Além desses, a vice-prefeita de São Mateus (norte), Professora Raquel, também está na chapa federal do União, junto a outros nomes.

Para deputado estadual, com a saída de Santos e Resende, o União Brasil terá como candidatos à reeleição Denninho Silva e José Esmeraldo (que se elegeu pelo PDT em 2022). Uma aposta do partido para Ales este ano é o ex-vereador de Cachoeiro Léo Camargo, segundo colocado nas eleições para prefeito cachoeirense em 2024. Também estão na chapa as vereadoras Isamara da Farmácia, de São Mateus (norte) e Patricia Crizanto, de Vila Velha, além de Wanderley Moraes, ex-vereador de Guaçuí (Caparaó)

Do Progressistas, vão tentar reeleição na Ales Adilson Espíndula (eleito pelo PDT em 2022) e Raquel Lessa. Quatro ex-prefeitos também estão chapa: Peter Costa, de Mimoso do Sul (sul do Estado), que renunciou ao segundo mandato este ano para concorrer; Audifax, da Serra; Dr. Sidiclei, de Pancas (noroeste); e Daniel Santana (o Daniel da Açaí), de São Mateus – esse último enfrentou problemas judiciais nos últimos anos e tem candidatura questionada pelo Ministério Público Eleitoral (MPE).
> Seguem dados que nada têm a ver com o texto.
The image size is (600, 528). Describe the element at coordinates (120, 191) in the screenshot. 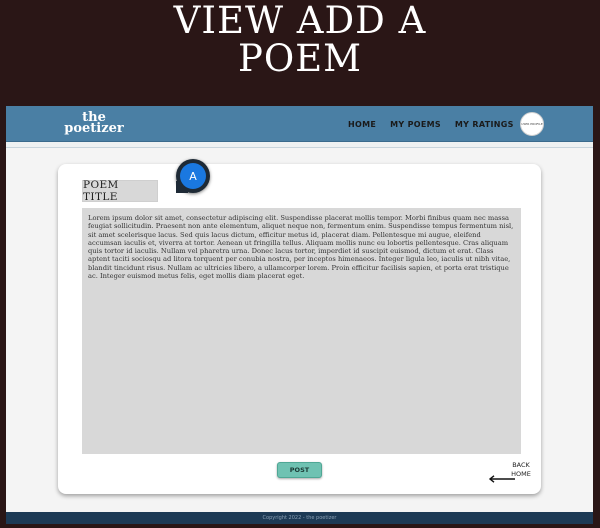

A chapa do PP conta ainda com a presença de quatro vereadores: Dr. Hércules, de Vila Velha, ex-deputado estadual; Ademir Pereira, de Viana; Dr. Fernando Santorio, de Cariacica; e Raphaela Moraes, da Serra. Outro que vai tentar a sorte é o ex-vereador Anderson Salvador, de Nova Venécia (noroeste).

Ideologia

Os dois partidos da União Progressista são identificados como integrantes do “Centrão” no Congresso Nacional, ou seja, siglas mais afinadas ideologicamente à direita, mas que costumam fazer acordos na base do fisiologismo. 

Atualmente, o senador Ciro Nogueira (PI), presidente nacional do PP, tem sido investigado por envolvimento com o banqueiro Daniel Vorcaro, do Banco Master. Já o presidente nacional do União Brasil, o advogado Antônio Rueda, apareceu no ano passado nas investigações da Operação Carbono Oculto, da Polícia Federal, sobre a infiltração da facção PCC (Primeiro Comando da Capital) nos setores financeiros e de combustíveis.

Este ano, a União Progressista decidiu adotar a neutralidade da disputa pela Presidência da Republica. Os deputados federais capixabas da UPB tem maior proximidade com o bolsonarismo, sobretudo Messias Donato.